Como estava sem responder a maior parte das mensagens e não tinha ninguém com quem quisesse falar, não se importou. Sentindo a barriga roncar – fazia talvez dois dias que não ingeria uma refeição de verdade – e a cabeça doer, se empurrou até a cozinha. Não achando nenhuma panela, desistiu dos ovos fritos antes mesmo de abrir a geladeira. Melhor assim: ao abri-la em busca de um pedaço de queijo, os ovos tinham sumido.
Almoçou três fatias de queijo branco e duas torradas. Indiferente ao próprio bafo, porém incomodada com uma lembrança distante de ter tido cárie na infância, foi até o banheiro. Esfregou os dentes com o indicador mentolado e fez bochecho com a água do chuveiro, dizendo para si mesma que a pia que tinha desaparecido era mesmo feia.
E assim nos próximos dias as coisas continuaram sumindo. Não doía, não era ruim. Acordava, abria os olhos, e a coisa já se tinha ido. Chegou a arriscar um inventário mental, por pura distração, percorrendo os cômodos com olhos minuciosos, sempre evitando o quarto dos fundos em suas contagens. A porta ficava trancada, e a chave, presa a um chaveiro da Hello Kitty, enfiada no bolso da calça. O importante eram os outros objetos.
Lâmpadas, abajures, vasos, porta-retratos, livros, prateleiras, clipes, lápis, canetas, caderninhos, notebook, mesas, cadeiras, calcinhas, gavetas, cômoda, cortinas, penteadeira, maquiagens, pratos, talheres, micro-ondas, bisnaguinhas, requeijão, chocolate em pó, mel. A cada desaparecimento, ela por algum tempo se pegava pensando nas suas memórias da coisa sumida. Não chegava a sentir saudade, mas algo instintivo a fazia querer confirmar para si que algumas coisas tinham de fato existido.
Atenta para o frio que se intensificava e para a permanência do armário, ela, cuja legging frouxa tinha desaparecido das pernas, vestiu uma calça de moletom grossa e duas blusas de lã. Na mesma semana viu desaparecerem as mantas e os cobertores. Dormiu enrolada num tapete e, ao acordar, com o umbigo para baixo, não se viu acometida por uma crise de espirros. O pó tinha desaparecido.

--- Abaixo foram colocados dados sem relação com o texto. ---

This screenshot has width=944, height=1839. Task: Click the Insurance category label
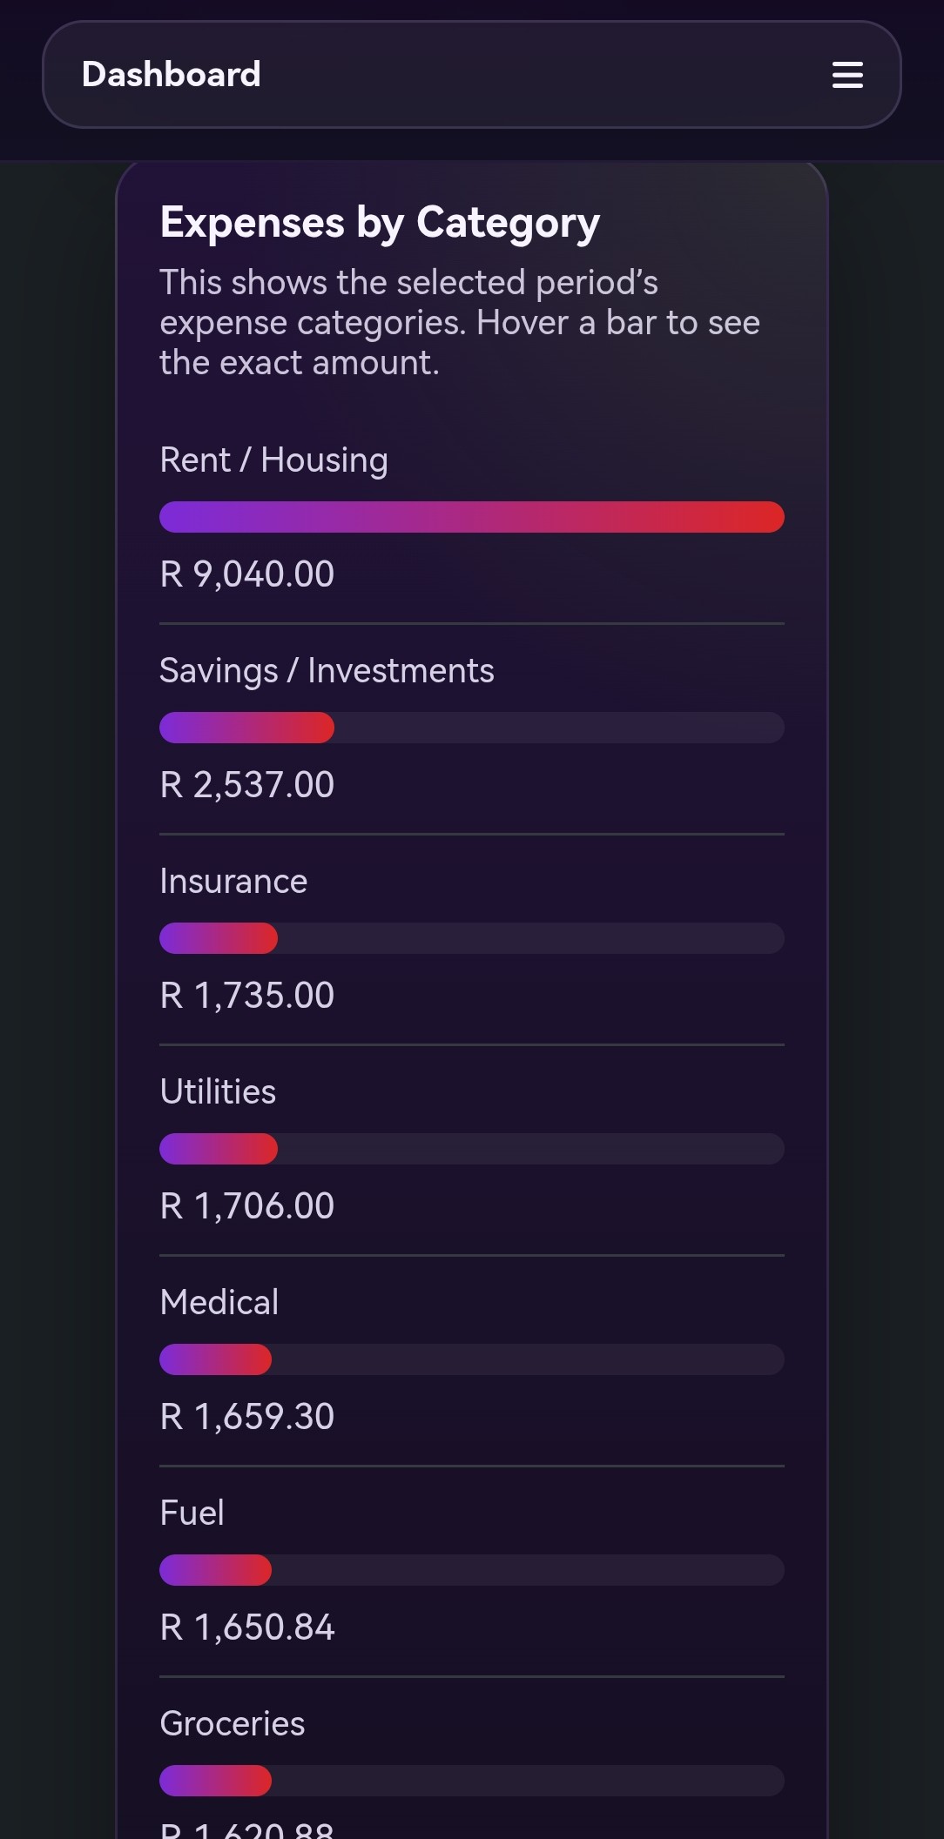233,881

Os últimos itens a fugirem do apartamento, numa mesma manhã, foram a maçaneta da porta de entrada, o espelho na parede sem pia e duas fatias de pão bolorento. Pouco se importava: não pretendia sair nem receber ninguém, muito menos fazia questão de comer e encarar os hematomas espontâneos do próprio rosto. No máximo, de tempos em tempos, quando se deixava entregar a um instante de inquietude, tocava os dentes da frente, provando se ainda estavam ali.
Aos poucos, já acostumada aos cômodos vazios, começou a perceber que não só as coisas mas as memórias associadas a elas também estavam desaparecendo. Dias depois do sumiço da
tv
já não se lembrava de nenhuma série ou filme assistidos nas últimas semanas. Em algum momento sequer sabia a diferença entre uma série e um filme. Lembrava-se de ter perdido álbuns e retratos, mas não sabia que fotos estavam neles. Só sabia como tomar banho – lavava o mínimo – porque o chuveiro ainda não tinha desaparecido.
Numa madrugada, olhando pela janela a luz acesa de um apartamento no prédio da frente, chegou a se questionar se morava de fato no 14º andar. A ideia de organizar as coisas com números pareceu arriscada: se eles sumissem, ou se embaralhassem, para onde iriam as coisas elas mesmas? E ainda assim talvez fosse menos perigoso dar números do que dar um nome. Tentou cantarolar para afastar a ideia, mas se engasgou com a saliva, sem saber se aquilo era uma tosse ou a própria melodia.